Blog vol 4.21. Cannot get away from those Cones and Rods
This past week, we had a family in the office whose close relatives have a history of cone-rod dystrophy. The parents were concerned about their child and the possibility of genetic transmission of a potentially blinding condition. Clearly, this condition can be genetically linked as more than one of their relatives has it and these relatives are siblings. So what does this mean for their child?
There are many variations and types of cone-rod dystrophy (and these are different from rod-cone dystrophies, like retinitis pigmentosa, just to keep you on your toes). Dystrophy can affect the cones alone or it can affect both cones and rods. The rods and cones are the light receptors in the outer retina that take in light and convert it into electrical impulses which finally result in sight. They are critical to the seeing process, so one can imagine the devastation to the vision if there is major damage to these receptors. Cone-rod dystrophies are conditions that are inherited (autosomal recessive) and can start affecting the vision at birth but, more often than not, show up in the later teens.

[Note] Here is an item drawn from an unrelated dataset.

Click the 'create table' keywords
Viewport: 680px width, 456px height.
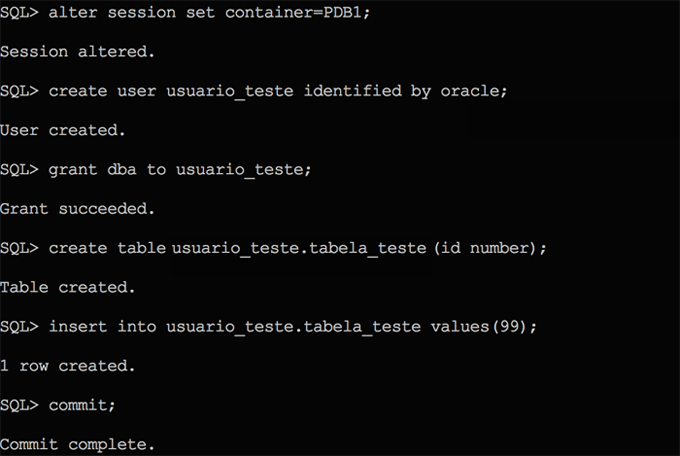coord(106,248)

Thus the question from my patient: how do I know if my child has inherited this condition? An eye exam is a great place to start. Then, in their teens, an electroretinogram can be scheduled to rule out cone or rod deterioration. Genetic testing is also a possibility. Are the parents carriers? Does the child have the gene? Both the parents would have to have the recessive gene. As of today, 35 known gene mutations account for 60 % of the cases - with the most common being the ABCA4 gene. (Learn more here).
The progression of the disease varies, but it does progress and does lead to severe vision loss. There are currently few effective treatments for these dystrophies. The key becomes optimizing existing vision. A low vision assessment and support from a social worker will help. Cone-rod dystrophy occurs only in 1 out of 20, 000 to 100,000 people worldwide. Having it in your family does increase your risk, how much is the question.

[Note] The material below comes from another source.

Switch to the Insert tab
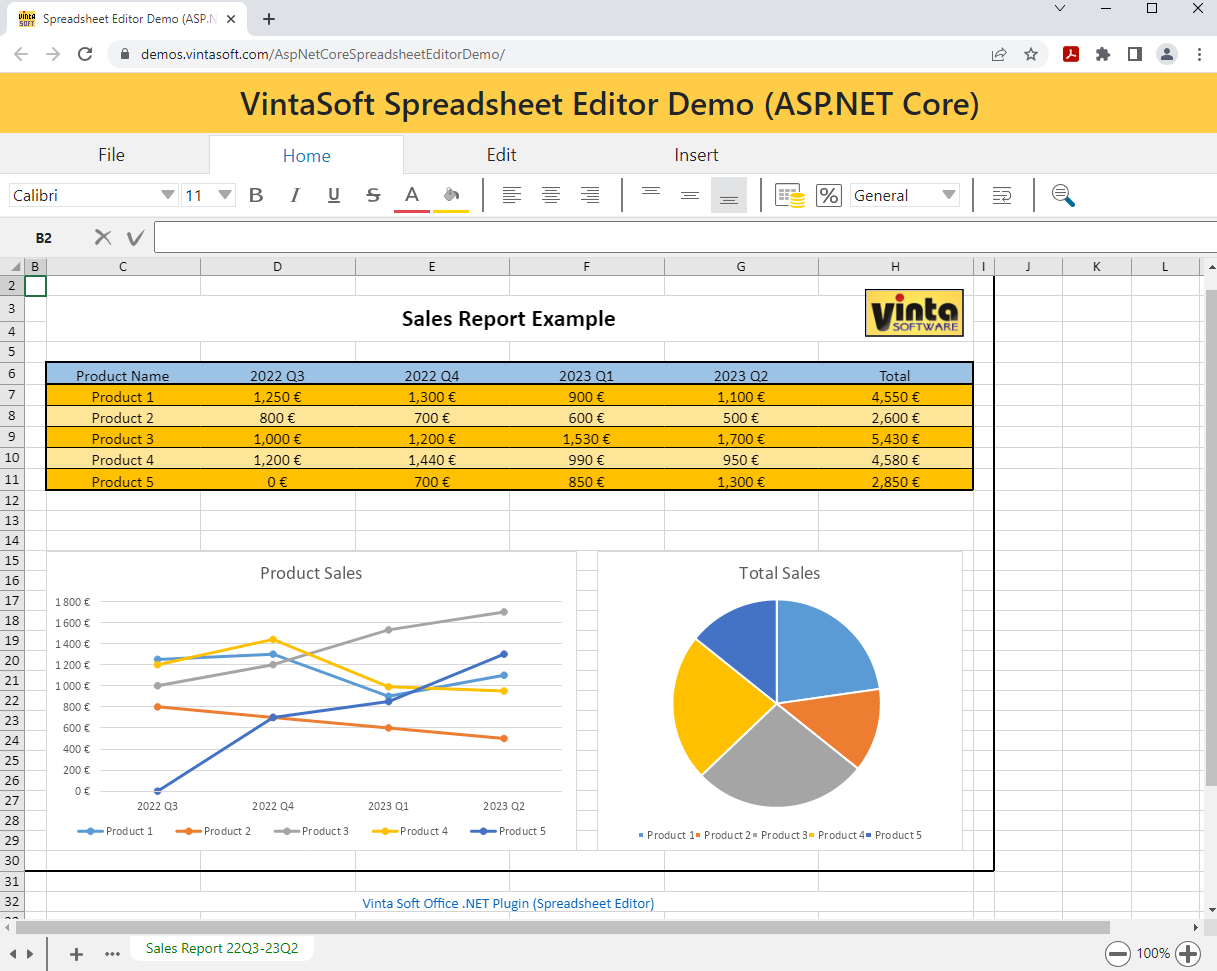Image resolution: width=1217 pixels, height=971 pixels. pyautogui.click(x=696, y=155)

Not a lot of surety for this family though there is no evidence for the second parent being a carrier. Both parents need to be carriers for there to be even a possibility of the child developing cone-rod dystrophy. The child looks great now and most likely will continue to do so. Really, we need to know if the parents are carriers while continuing to monitor the child’s eye health. Peace of mind is the goal. Genetic testing will be the best option, potentially eliminating the concern altogether.